(Location data for elements and text)
--

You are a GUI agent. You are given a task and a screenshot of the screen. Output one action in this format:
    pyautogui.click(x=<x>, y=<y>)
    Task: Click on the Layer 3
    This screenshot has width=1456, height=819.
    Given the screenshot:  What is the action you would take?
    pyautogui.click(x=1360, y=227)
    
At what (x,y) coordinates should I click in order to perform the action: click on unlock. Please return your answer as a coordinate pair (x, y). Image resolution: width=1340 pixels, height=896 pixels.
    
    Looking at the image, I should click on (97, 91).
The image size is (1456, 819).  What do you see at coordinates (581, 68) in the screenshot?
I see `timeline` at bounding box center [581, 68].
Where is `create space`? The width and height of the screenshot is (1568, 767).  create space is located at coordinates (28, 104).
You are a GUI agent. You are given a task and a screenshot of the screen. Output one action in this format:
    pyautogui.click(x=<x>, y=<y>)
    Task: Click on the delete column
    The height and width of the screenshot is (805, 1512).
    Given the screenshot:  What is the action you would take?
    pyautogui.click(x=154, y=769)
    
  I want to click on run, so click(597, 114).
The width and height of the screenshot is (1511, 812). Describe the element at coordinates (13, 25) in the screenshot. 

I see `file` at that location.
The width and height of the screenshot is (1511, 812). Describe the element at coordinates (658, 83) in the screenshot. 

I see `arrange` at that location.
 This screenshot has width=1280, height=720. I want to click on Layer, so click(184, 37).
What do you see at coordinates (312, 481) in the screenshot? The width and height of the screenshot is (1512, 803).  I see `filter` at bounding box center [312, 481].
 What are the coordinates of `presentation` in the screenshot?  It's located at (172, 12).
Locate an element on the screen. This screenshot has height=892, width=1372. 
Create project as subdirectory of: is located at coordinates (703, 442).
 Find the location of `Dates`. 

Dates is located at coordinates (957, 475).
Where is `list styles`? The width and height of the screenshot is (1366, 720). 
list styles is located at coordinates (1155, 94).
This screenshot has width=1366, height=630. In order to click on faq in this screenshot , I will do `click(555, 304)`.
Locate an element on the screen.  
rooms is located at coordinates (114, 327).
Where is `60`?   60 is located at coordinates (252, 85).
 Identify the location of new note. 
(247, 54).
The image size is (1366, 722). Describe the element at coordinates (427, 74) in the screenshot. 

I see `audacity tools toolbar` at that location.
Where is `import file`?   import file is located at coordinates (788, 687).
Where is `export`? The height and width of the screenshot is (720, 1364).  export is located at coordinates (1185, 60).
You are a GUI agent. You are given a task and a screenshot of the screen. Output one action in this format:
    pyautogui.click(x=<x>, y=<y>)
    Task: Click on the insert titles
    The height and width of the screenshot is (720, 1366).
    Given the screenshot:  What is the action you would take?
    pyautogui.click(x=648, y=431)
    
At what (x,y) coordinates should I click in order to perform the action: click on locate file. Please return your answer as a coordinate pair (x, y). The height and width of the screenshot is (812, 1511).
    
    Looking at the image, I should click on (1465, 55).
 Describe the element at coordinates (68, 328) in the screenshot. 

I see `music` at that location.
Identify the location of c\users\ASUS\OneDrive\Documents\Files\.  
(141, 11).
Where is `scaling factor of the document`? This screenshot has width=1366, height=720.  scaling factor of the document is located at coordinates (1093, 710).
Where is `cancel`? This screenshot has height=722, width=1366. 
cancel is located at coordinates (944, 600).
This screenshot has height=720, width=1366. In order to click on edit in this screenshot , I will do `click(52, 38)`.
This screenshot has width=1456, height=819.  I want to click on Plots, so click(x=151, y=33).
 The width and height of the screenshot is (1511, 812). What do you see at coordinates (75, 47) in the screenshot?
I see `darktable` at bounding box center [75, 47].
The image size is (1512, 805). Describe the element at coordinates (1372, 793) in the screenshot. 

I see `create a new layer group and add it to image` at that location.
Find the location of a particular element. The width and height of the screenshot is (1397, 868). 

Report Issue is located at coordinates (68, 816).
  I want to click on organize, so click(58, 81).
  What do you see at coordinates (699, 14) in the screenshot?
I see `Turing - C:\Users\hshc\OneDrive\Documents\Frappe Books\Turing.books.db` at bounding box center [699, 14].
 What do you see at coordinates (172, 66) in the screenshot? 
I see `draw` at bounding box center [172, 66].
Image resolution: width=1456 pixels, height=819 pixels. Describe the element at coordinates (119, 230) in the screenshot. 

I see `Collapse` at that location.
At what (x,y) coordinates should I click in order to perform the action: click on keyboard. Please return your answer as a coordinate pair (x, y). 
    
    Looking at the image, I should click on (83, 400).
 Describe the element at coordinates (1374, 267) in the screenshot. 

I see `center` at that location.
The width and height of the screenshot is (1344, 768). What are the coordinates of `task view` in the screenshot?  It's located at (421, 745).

--

Put each line of the listing above into a Markdown table with the columns No. and Line. Number the rows in order and omit blank lines.

> _Answer for this exercise_:
| No. | Line |
|---|---|
| 1 | You are a GUI agent. You are given a task and a screenshot of the screen. Output one action in this format: |
| 2 |     pyautogui.click(x=<x>, y=<y>) |
| 3 |     Task: Click on the Layer 3 |
| 4 |     This screenshot has width=1456, height=819. |
| 5 |     Given the screenshot:  What is the action you would take? |
| 6 |     pyautogui.click(x=1360, y=227) |
| 7 | At what (x,y) coordinates should I click in order to perform the action: click on unlock. Please return your answer as a coordinate pair (x, y). Image resolution: width=1340 pixels, height=896 pixels. |
| 8 |     Looking at the image, I should click on (97, 91). |
| 9 | The image size is (1456, 819).  What do you see at coordinates (581, 68) in the screenshot? |
| 10 | I see `timeline` at bounding box center [581, 68]. |
| 11 | Where is `create space`? The width and height of the screenshot is (1568, 767).  create space is located at coordinates (28, 104). |
| 12 | You are a GUI agent. You are given a task and a screenshot of the screen. Output one action in this format: |
| 13 |     pyautogui.click(x=<x>, y=<y>) |
| 14 |     Task: Click on the delete column |
| 15 |     The height and width of the screenshot is (805, 1512). |
| 16 |     Given the screenshot:  What is the action you would take? |
| 17 |     pyautogui.click(x=154, y=769) |
| 18 |   I want to click on run, so click(597, 114). |
| 19 | The width and height of the screenshot is (1511, 812). Describe the element at coordinates (13, 25) in the screenshot.  |
| 20 | I see `file` at that location. |
| 21 | The width and height of the screenshot is (1511, 812). Describe the element at coordinates (658, 83) in the screenshot.  |
| 22 | I see `arrange` at that location. |
| 23 |  This screenshot has width=1280, height=720. I want to click on Layer, so click(184, 37). |
| 24 | What do you see at coordinates (312, 481) in the screenshot? The width and height of the screenshot is (1512, 803).  I see `filter` at bounding box center [312, 481]. |
| 25 |  What are the coordinates of `presentation` in the screenshot?  It's located at (172, 12). |
| 26 | Locate an element on the screen. This screenshot has height=892, width=1372.  |
| 27 | Create project as subdirectory of: is located at coordinates (703, 442). |
| 28 |  Find the location of `Dates`.  |
| 29 | Dates is located at coordinates (957, 475). |
| 30 | Where is `list styles`? The width and height of the screenshot is (1366, 720).  |
| 31 | list styles is located at coordinates (1155, 94). |
| 32 | This screenshot has width=1366, height=630. In order to click on faq in this screenshot , I will do `click(555, 304)`. |
| 33 | Locate an element on the screen.   |
| 34 | rooms is located at coordinates (114, 327). |
| 35 | Where is `60`?   60 is located at coordinates (252, 85). |
| 36 |  Identify the location of new note.  |
| 37 | (247, 54). |
| 38 | The image size is (1366, 722). Describe the element at coordinates (427, 74) in the screenshot.  |
| 39 | I see `audacity tools toolbar` at that location. |
| 40 | Where is `import file`?   import file is located at coordinates (788, 687). |
| 41 | Where is `export`? The height and width of the screenshot is (720, 1364).  export is located at coordinates (1185, 60). |
| 42 | You are a GUI agent. You are given a task and a screenshot of the screen. Output one action in this format: |
| 43 |     pyautogui.click(x=<x>, y=<y>) |
| 44 |     Task: Click on the insert titles |
| 45 |     The height and width of the screenshot is (720, 1366). |
| 46 |     Given the screenshot:  What is the action you would take? |
| 47 |     pyautogui.click(x=648, y=431) |
| 48 | At what (x,y) coordinates should I click in order to perform the action: click on locate file. Please return your answer as a coordinate pair (x, y). The height and width of the screenshot is (812, 1511). |
| 49 |     Looking at the image, I should click on (1465, 55). |
| 50 |  Describe the element at coordinates (68, 328) in the screenshot.  |
| 51 | I see `music` at that location. |
| 52 | Identify the location of c\users\ASUS\OneDrive\Documents\Files\.   |
| 53 | (141, 11). |
| 54 | Where is `scaling factor of the document`? This screenshot has width=1366, height=720.  scaling factor of the document is located at coordinates (1093, 710). |
| 55 | Where is `cancel`? This screenshot has height=722, width=1366.  |
| 56 | cancel is located at coordinates (944, 600). |
| 57 | This screenshot has height=720, width=1366. In order to click on edit in this screenshot , I will do `click(52, 38)`. |
| 58 | This screenshot has width=1456, height=819.  I want to click on Plots, so click(x=151, y=33). |
| 59 |  The width and height of the screenshot is (1511, 812). What do you see at coordinates (75, 47) in the screenshot? |
| 60 | I see `darktable` at bounding box center [75, 47]. |
| 61 | The image size is (1512, 805). Describe the element at coordinates (1372, 793) in the screenshot.  |
| 62 | I see `create a new layer group and add it to image` at that location. |
| 63 | Find the location of a particular element. The width and height of the screenshot is (1397, 868).  |
| 64 | Report Issue is located at coordinates (68, 816). |
| 65 |   I want to click on organize, so click(58, 81). |
| 66 |   What do you see at coordinates (699, 14) in the screenshot? |
| 67 | I see `Turing - C:\Users\hshc\OneDrive\Documents\Frappe Books\Turing.books.db` at bounding box center [699, 14]. |
| 68 |  What do you see at coordinates (172, 66) in the screenshot?  |
| 69 | I see `draw` at bounding box center [172, 66]. |
| 70 | Image resolution: width=1456 pixels, height=819 pixels. Describe the element at coordinates (119, 230) in the screenshot.  |
| 71 | I see `Collapse` at that location. |
| 72 | At what (x,y) coordinates should I click in order to perform the action: click on keyboard. Please return your answer as a coordinate pair (x, y).  |
| 73 |     Looking at the image, I should click on (83, 400). |
| 74 |  Describe the element at coordinates (1374, 267) in the screenshot.  |
| 75 | I see `center` at that location. |
| 76 | The width and height of the screenshot is (1344, 768). What are the coordinates of `task view` in the screenshot?  It's located at (421, 745). |